MaschioAlfa ha scritto:


> Ci risentiamo a fine partita


----------



## Beppe85 (31 Agosto 2018)

__king george__ ha scritto:


> però ha ragione...alla fine ste cose pesano un po'...anche se pensavo avrebbe pesato meno sinceramente..



Ma no dai...
Ha giocato in casa lunedì, contro le riserve dell atalanta!! E siamo a inizio stagione, non ditemi che dei calciatori professionisti sono già stanchi dopo 2 partite... se veramente hanno sofferto la partita di lunedì ora che inizia la champions cosa fanno???


----------



## MaschioAlfa (31 Agosto 2018)

FiglioDelDioOdino ha scritto:


>



Segnato...


----------



## Schism75 (31 Agosto 2018)

King of the North ha scritto:


> Echissenefrega



semplicemente di tarare comunque la prestazione, anche tenendo conto di questo fatto. Mi piace pensare sempre a lunga scadenza e non strettamente alla partita singola, a meno che non sia una finale ovviamente.


----------



## Schism75 (31 Agosto 2018)

Beppe85 ha scritto:


> Ma no dai...
> Ha giocato in casa lunedì, contro le riserve dell atalanta!! E siamo a inizio stagione, non ditemi che dei calciatori professionisti sono già stanchi dopo 2 partite... se veramente hanno sofferto la partita di lunedì ora che inizia la champions cosa fanno???



No, ma essendo ad inizio stagione, ancora fisicamente non si è pronti a reggere impegni così ravvicinati. Anche noi lo scorso anno, con una "non preparazione" specifica, in Milan Cagliari fisicamente subimmo tantissimo, ed era la terza partita ravvicinata, pur giocando contro pizza e fichi in EL.


----------



## odasensei (31 Agosto 2018)

Ma non è che mi sia sembrata così sulle gambe la Roma, anzi una volta che si è sistemata meglio in campo si è resa molto più pericolosa 
Il primo tempo schifoso è colpa di un modulo vergognoso (la difesa a 5  )


----------



## Salina (31 Agosto 2018)

Conferenza di gattuso pittoresca, a parte gli errori grammaticali come si puo non amarlo non si nasconde mai dietro ad un dito, solo per la schiettezza e da applausi.


----------



## Ragnet_7 (31 Agosto 2018)

Donnarumma 6, non sbaglia niente, su quella uscita spericolata fatta nel primo tempo mi ha quasi fatto venire un infarto
Calabria 5.5, l'unico neo di oggi, oltre ad essermi sembrato poco preciso in fase di spinta, anche in difesa mi ha fatto un po' preoccupare.
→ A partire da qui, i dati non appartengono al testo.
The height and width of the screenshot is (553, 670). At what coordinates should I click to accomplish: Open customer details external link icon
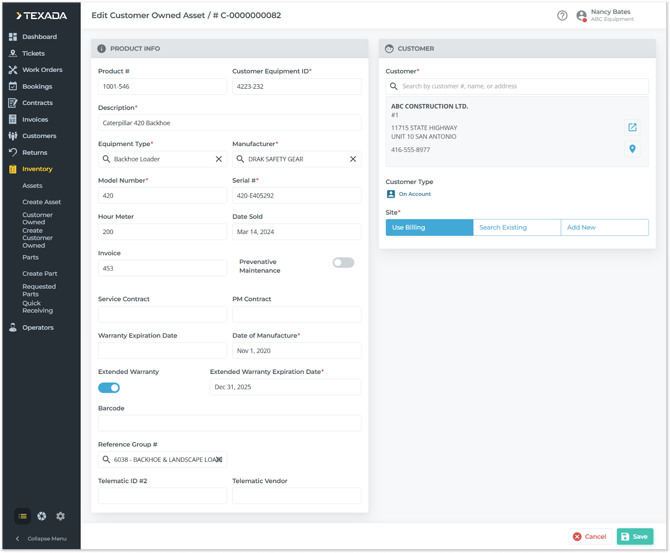[632, 127]
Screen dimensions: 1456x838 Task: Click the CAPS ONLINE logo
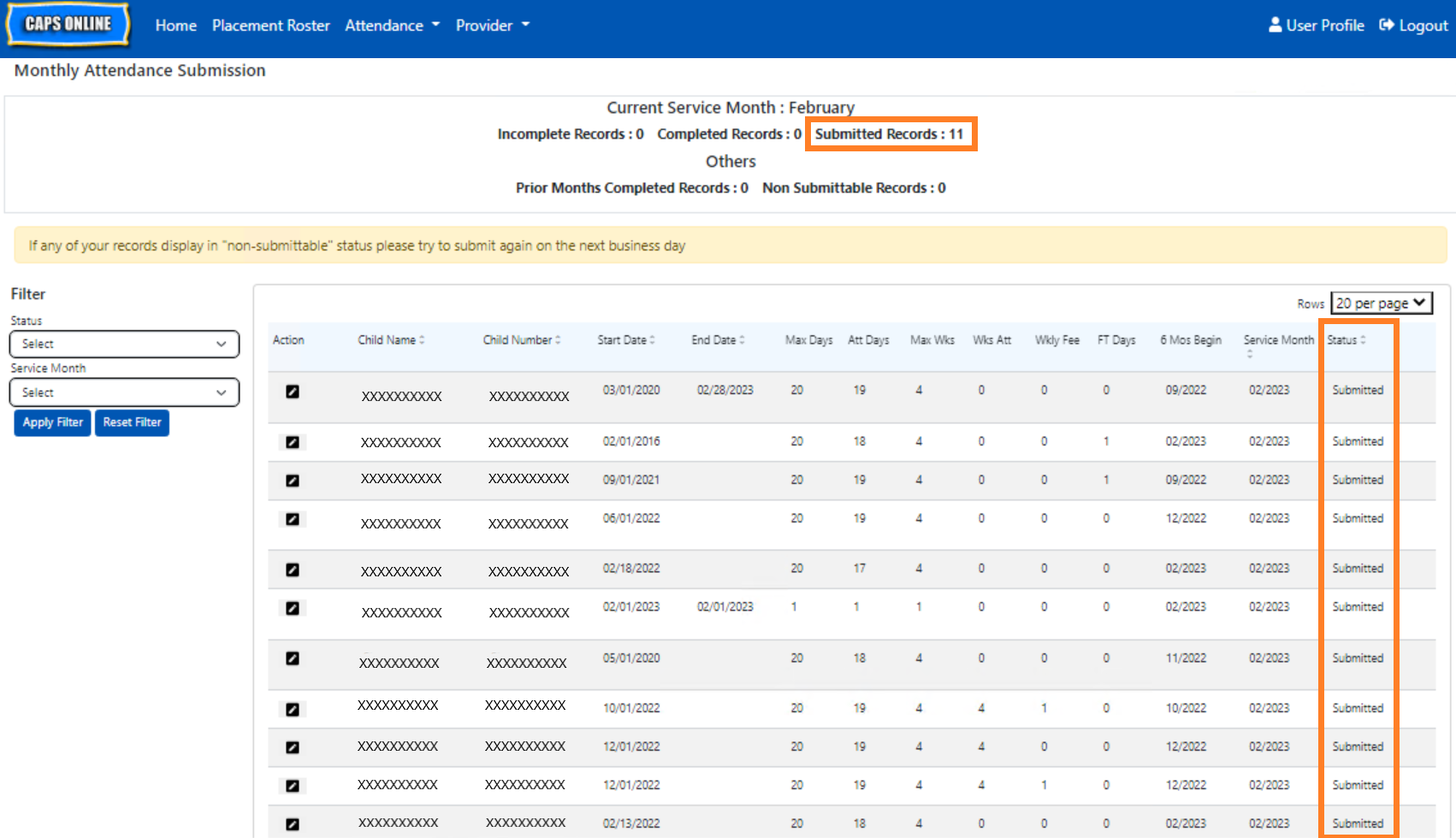[68, 25]
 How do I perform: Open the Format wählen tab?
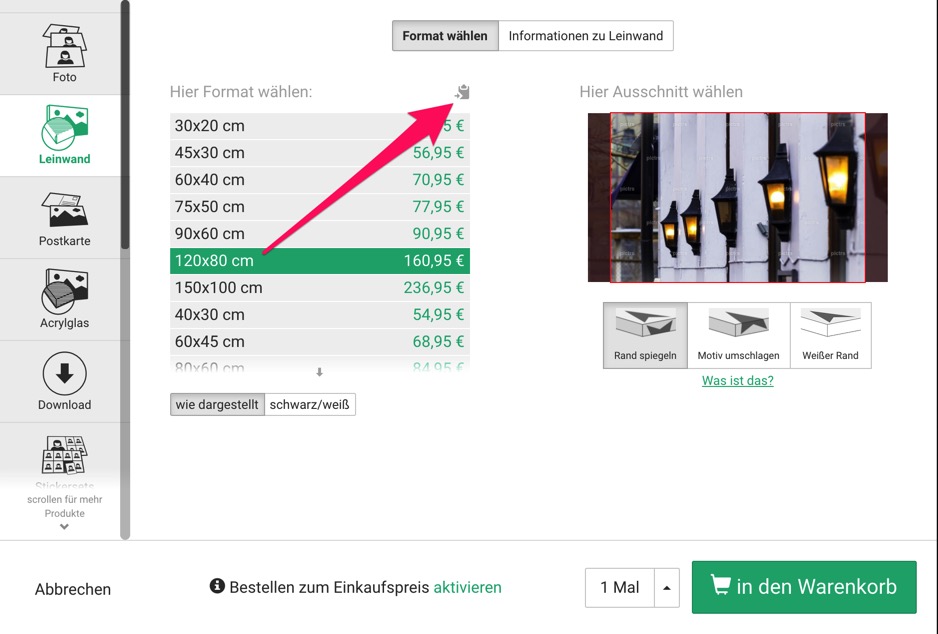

Sul finale ha bucato sul passaggio di Cristante e Dzeko poteva andare in porta
Musacchio e Romagnoli 6.5, linea difensiva perfetta per tutto il primo tempo. Sul goal hanno poche colpe, arriva su una azione un po' casuale
Rodriguez 7, partitona la sua, incredibile sembrava un altro giocatore. Assist perfetto con il destro!
Biglia 7, tatticamente impeccabile. La scorsa volta è stato criticato, oggi va elogiato.
Bonaventura 6, a tratti sembra camminare in campo. 
Kessie 7, goal e tanta quantità. 
Suso 6, può e deve dare di più. Prova tanti cross, ma quasi tutti troppo imprecisi. In alcuni casi si impunta nel tirare da posizioni impossibili quando potrebbe provare ad inventare un filtrante o qualcosa di diverso.
Calhanoglu 6.5, fino a che hanno retto le gambe mi ha dato la sensazione di avere un feeling con Higuain pazzesco. 
Higuain 7.5, mi è piaciuto tutta la partita, ogni giocata è utile al resto della squadra. Mai fuori dal gioco, smista a destra e sinistra come se fosse l'abc del calcio. Assist per Cutrone fenomenale, e goal annullato per un millesimo di secondo. FUORICLASSE

Cutrone 7, goal e impatto fantastico. 
Castillejo 7, entrato benissimo in gara, ha scosso tutto l'attacco.
Laxalt 6.5, dinamicità e velocità al servizio della squadra.


----------



## Lorenzo 89 (1 Settembre 2018)

Ancora godo, Roma melma!


----------



## Pamparulez2 (1 Settembre 2018)

Stasera è tornato il Milan di anni e anni fa.. godiamocelo


----------



## Roten1896 (1 Settembre 2018)

*Donnarumma 6* qualche brivido, ma nessun errore
*Calabria 5.5* peccato per quella "spazzata" non troppo convinta che va sui piedi di Fazio sull'1-1, se non fosse stato per quello comunque mi sarebbe piaciuto
*Musacchio 6.5* molto bene la coppia dei centrali
*Romagnoli 6.5* molto bene la coppia dei centrali
*Rodriguez 7* oggi grandissimo in fase di spinta, assist addirittura con il destro 
(*Laxalt 6* cambio importante, di sicuro non può temere Santon, spinge come Rodriguez e prova a far male)
*Kessie 6.5 *in questa idea di gioco di Rino le mezz'ali devono sbattersi molto, lui si inserisce bene al momento giusto e segna 
*Biglia 7* contentissimo della sua partita, come al solito si sparano sentenze troppo presto 
*Bonaventura 6* buon primo tempo, un passo indietro nel secondo, giusto cambiarlo
(*Cutrone 7* il ventenne che entra in campo come un veterano, prima del gol aveva creato lui un assist per Higuain che era un pelo troppo avanti)
*Suso 6* sempre importante in tutte le ripartenze, non lucidissimo in fase di finalizzazione
*Higuain 7.5* gara pazzesca del Pipita, è già uomo squadra, usa il cervello e il genio al 95' il che fa capire che fare avanti indietro tra una metà campo e l'altra per tutta la gara non gli ha spento la luce
*Calhanoglu 6* buon rientro, ha ragione quando dice che con Higuain c'è feeling, poi giusto cambiarlo quando le energie vengono meno
(*Castillejo 6* nulla di trascendentale come singolo, ma la sensazione di avere una riserva che ti può cambiare la partita, un po' come per Laxalt, renderà molto più tranquillo il mister al momento dei cambi)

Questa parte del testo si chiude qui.